— Text excerpt —
_____
They calculated the t½ke0 for sufentanil at 6.2 min, similar to that of fentanyl at 6.6 min [14].¹⁴ In comparison, the t½ke0 of morphine and its active metabolite morphine- 6-glucuronide are approximately 3 h and 6 h, respectively [17,18]. The difference is shown in Fig. 2, where plasma and effect-site concentrations of sufentanil and morphine following repeated administrations are simulated. The concentration of morphine in the central nervous system, the presumed effect-site, lags significantly behind its plasma concentration. In contrast, the effect-site concentration of sufentanil follows the plasma concentration with minimal lag during repeated sublingual administrations. The differences in pharmacokinetic and

pharmacodynamic behaviour are responsible for sufentanil being more titrateable than morphine, as changes in plasma concentration are rapidly translated into changes in effect.

Metabolism. Sufentanil is metabolized by the liver and enterocytes of the small intestines, catalysed by the cytochrome P450 enzyme system [19]. The CYP3A4 subsystem is responsible for the N-dealkylation of sufentanil to mostly inactive metabolites. An active metabolite, desmethylsufentanil, has 10% of the activity of sufentanil but is produced in minute quantities and therefore is not clinically

relevant. The metabolism of sufentanil in the gastrointestinal tract is responsible for the low bioavailability following oral administration, so if a patient accidentally swallows a sublingual tablet there will be under-dosing. While the absence of clinically relevant metabolites makes sufentanil an option in mild-to-moderate renal impairment, there is insufficient data in patients with severe renal impairment, and hence careful patient monitoring is advised [20-22].

The sufentanil sublingual tablet system in clinical studies

The sufentanil sublingual tablet system makes use of a hand-held dispenser system.
_____
— Supplied material —
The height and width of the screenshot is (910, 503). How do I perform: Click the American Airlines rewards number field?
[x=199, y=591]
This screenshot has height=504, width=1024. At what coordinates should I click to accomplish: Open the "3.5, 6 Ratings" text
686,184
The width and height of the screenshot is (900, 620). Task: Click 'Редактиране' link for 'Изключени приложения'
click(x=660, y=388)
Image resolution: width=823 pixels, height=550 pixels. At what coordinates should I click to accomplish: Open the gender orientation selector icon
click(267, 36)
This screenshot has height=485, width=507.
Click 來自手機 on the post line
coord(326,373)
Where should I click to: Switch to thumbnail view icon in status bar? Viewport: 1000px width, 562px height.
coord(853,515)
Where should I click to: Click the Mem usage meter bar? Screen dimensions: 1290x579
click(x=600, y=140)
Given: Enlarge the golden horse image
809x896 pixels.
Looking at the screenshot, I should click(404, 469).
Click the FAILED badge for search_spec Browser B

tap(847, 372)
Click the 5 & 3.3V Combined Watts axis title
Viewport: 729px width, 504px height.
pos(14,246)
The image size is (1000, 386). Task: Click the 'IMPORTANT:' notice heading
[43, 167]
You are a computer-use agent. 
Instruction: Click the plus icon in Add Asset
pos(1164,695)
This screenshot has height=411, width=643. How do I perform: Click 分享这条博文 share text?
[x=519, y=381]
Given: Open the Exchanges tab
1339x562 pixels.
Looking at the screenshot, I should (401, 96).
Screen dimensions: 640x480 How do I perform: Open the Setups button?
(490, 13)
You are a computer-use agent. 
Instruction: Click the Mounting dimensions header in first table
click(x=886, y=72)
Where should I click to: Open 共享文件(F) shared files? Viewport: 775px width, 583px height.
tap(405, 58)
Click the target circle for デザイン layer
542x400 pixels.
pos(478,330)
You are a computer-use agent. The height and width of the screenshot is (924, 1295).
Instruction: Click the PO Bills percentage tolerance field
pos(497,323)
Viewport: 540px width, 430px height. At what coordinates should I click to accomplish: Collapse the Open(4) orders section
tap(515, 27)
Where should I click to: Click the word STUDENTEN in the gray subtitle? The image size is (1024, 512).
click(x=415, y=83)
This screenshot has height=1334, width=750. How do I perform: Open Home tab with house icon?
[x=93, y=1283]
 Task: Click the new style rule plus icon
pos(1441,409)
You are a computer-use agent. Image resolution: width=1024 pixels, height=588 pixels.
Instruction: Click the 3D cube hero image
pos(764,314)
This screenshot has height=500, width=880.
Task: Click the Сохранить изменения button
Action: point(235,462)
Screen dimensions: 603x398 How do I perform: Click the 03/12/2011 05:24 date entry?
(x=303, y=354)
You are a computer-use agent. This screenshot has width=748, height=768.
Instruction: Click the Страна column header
_____
— What to produce —
Reproduce the passage of the text on sufentanil starting at "They calculated the" and ending at "changes in effect.".

— Solution for this exercise —
They calculated the t½ke0 for sufentanil at 6.2 min, similar to that of fentanyl at 6.6 min [14].¹⁴ In comparison, the t½ke0 of morphine and its active metabolite morphine- 6-glucuronide are approximately 3 h and 6 h, respectively [17,18]. The difference is shown in Fig. 2, where plasma and effect-site concentrations of sufentanil and morphine following repeated administrations are simulated. The concentration of morphine in the central nervous system, the presumed effect-site, lags significantly behind its plasma concentration. In contrast, the effect-site concentration of sufentanil follows the plasma concentration with minimal lag during repeated sublingual administrations. The differences in pharmacokinetic and

pharmacodynamic behaviour are responsible for sufentanil being more titrateable than morphine, as changes in plasma concentration are rapidly translated into changes in effect.